ケアマネジャーとは介護支援専門員とも呼び、介護や支援を必要とする方の心身状態を把握し、状況や環境に応じて適切な保健医療サービスや福祉サービスが効果的に利用できるよう調整する、介護支援の専門家です。
2000年4月に施行された「介護保険法」で定められた公的資格者となりますが、保健師や助産師と違い、国家資格ではありません。

ケアマネージャーになるには、介護支援専門員実務研修受講試験というものに合格しなければなりません。
この試験は誰でも受験できるわけではなく、以下の受験資格を満たしている事が条件となります。

・指定の資格保有者で実務経験5年以上、かつ当該業務に従事した日数が900日以上であること

指定の資格は、以下の資格を取得している方になります。

・医師
・歯科医師
・歯科衛生士
・薬剤師
・社会福祉士
・介護福祉士
・理学療法士
・作業療法士
・看護師(准看護師)
・保健師
・助産師
・栄養士(管理栄養士)
・視能訓練士
・義肢装具士
・言語聴覚士
・あん摩マッサージ指圧師
・はり師
・きゅう師
・柔道整復師
・精神保健福祉士

ですがこの資格の無い方でも、所定の福祉施設での介護等に従事した期間が10年以上であれば受験する事ができるようになっています。

また試験合格後に実務研修を受けることで、厚生労働大臣から免許を受けることができます。

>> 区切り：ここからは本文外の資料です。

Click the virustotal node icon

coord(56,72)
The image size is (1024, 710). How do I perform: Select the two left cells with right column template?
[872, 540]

試験は毎年1回、10月下旬に行われ、11月下旬に合格発表が行われます。
ちなみに合格率は以下の通りとなっており、年々合格率が下がってきているようです。

・第1回(2000年)・・・「44.1%」
・第2回(2001年)・・・「41.2%」
・第3回(2002年)・・・「34.3%」
・第4回(2003年)・・・「35.1%」
・第5回(2004年)・・・「30.7%」
・第6回(2005年)・・・「30.7%」
・第7回(2006年)・・・「30.3%」

試験は全国各都道府県で行われますので、受験する際は近隣の住所でどの場所で行われるか、確認しておくようにしましょう。

ケアマネージャーの仕事内容は、介護保険の利用者、またはその家族からの相談を受けたり、介護保険利用者の希望や心身の状態などを考慮した最適な介護プランを作成することなどが主な仕事内容となります。

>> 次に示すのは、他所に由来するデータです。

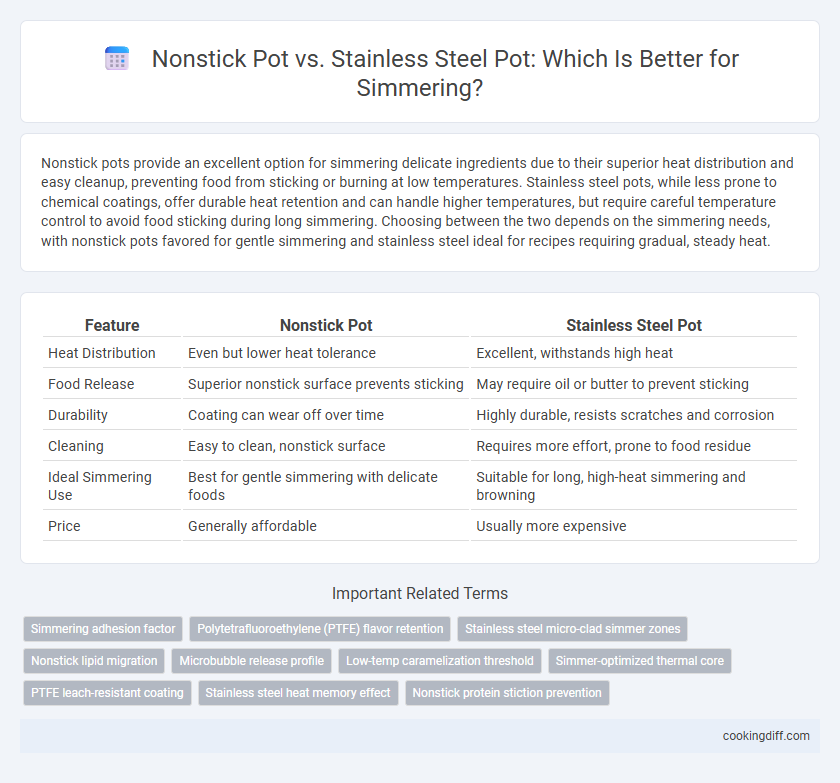Select 'Nonstick protein stiction prevention' tag
This screenshot has height=783, width=840.
pyautogui.click(x=507, y=693)
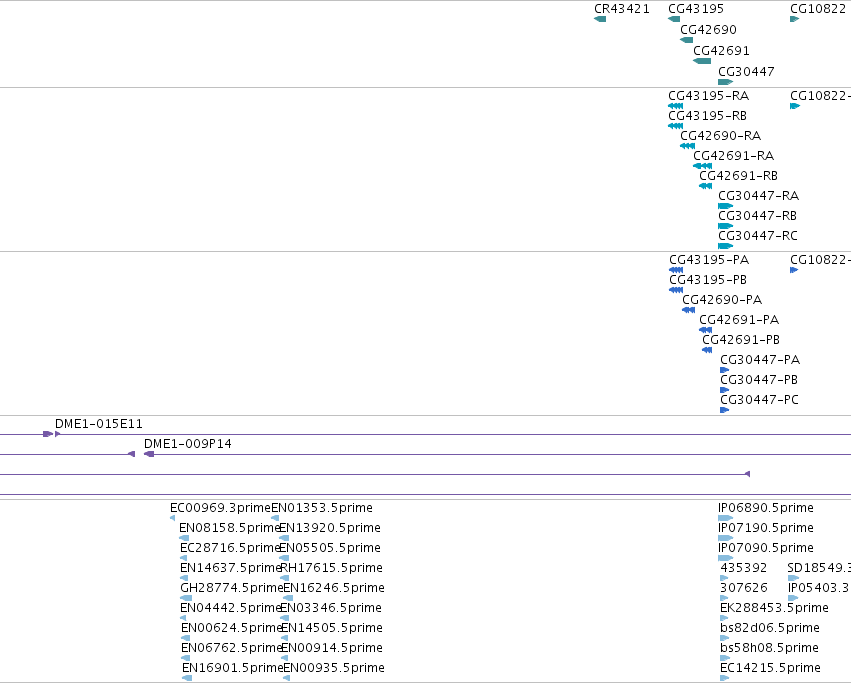Click the CG30447 gene feature arrow

pyautogui.click(x=726, y=82)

介護プラン作成後は市町村、 在宅サービス事業者、介護保険施設等との連絡調整を行う事で利用者のフォローを行い、利用者と事業者の中間の立場として仕事を行う事になります。

ケアマネージャーは介護福祉施設が主な職場となります。
具体的には次のような施設が勤務先となります。

・指定介護老人福祉施設(特別養護老人ホーム)
・介護老人保健施設(老人保健施設)
・指定介護療養型医療施設(療養病床、老人性痴呆疾患療養病棟)
・訪問看護ステーション

高齢化社会が問題視されている中で、ケアマネージャーの需要も急増しつつあります。
看護師として病院で働くよりも、ケアマネージャーとして施設で働く看護師の方がこれからはどんどん増えて行くかもしれません。